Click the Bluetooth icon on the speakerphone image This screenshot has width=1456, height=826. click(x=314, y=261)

==

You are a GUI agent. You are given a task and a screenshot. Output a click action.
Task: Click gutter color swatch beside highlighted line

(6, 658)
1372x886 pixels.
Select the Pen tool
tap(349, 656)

...

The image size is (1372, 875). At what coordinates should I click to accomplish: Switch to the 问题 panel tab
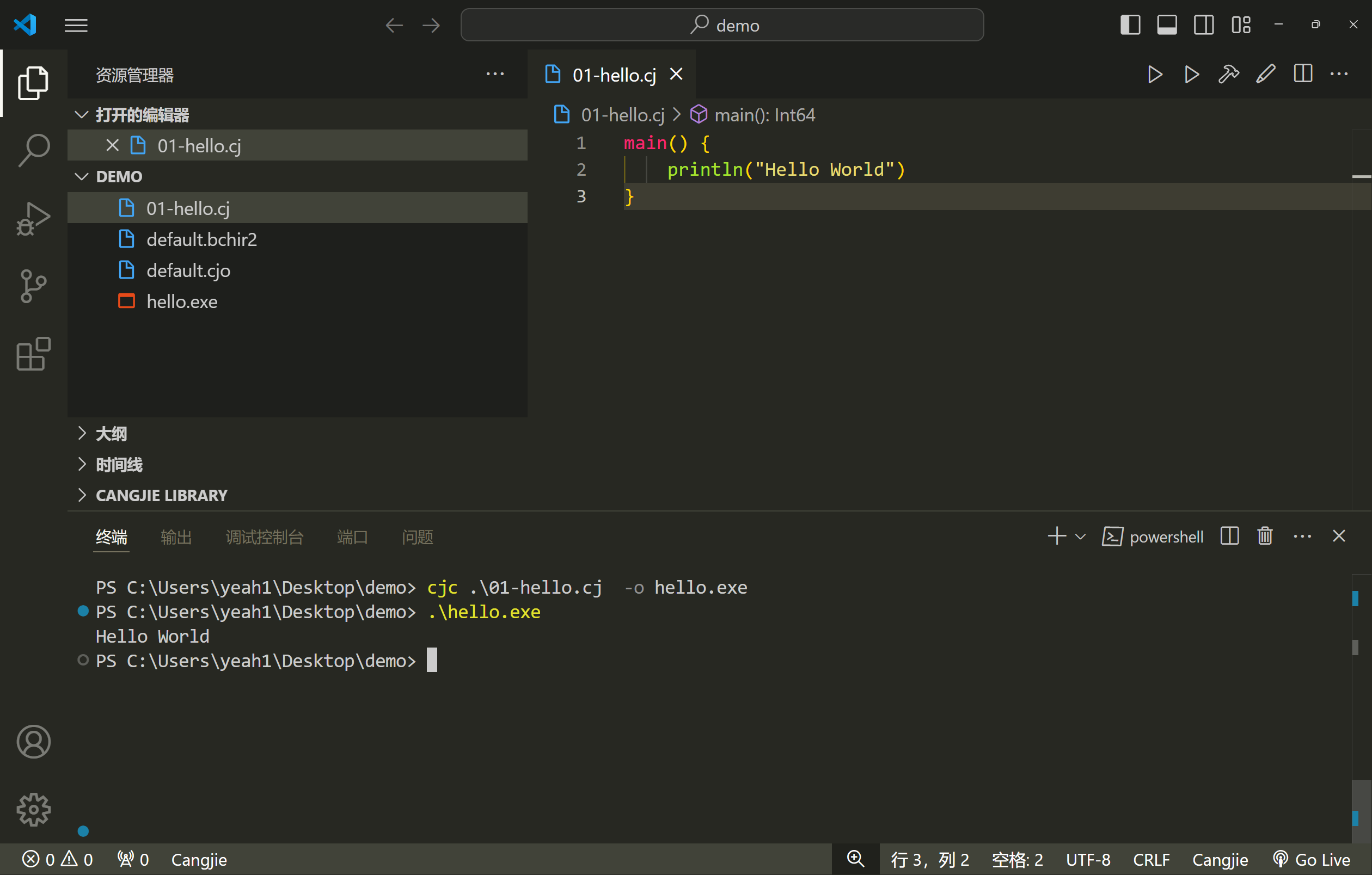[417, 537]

Description of the task — If a line in the records above contains "screenshot", copy that line.

Your solution —
Click the Bluetooth icon on the speakerphone image This screenshot has width=1456, height=826. click(x=314, y=261)
You are a GUI agent. You are given a task and a screenshot. Output a click action.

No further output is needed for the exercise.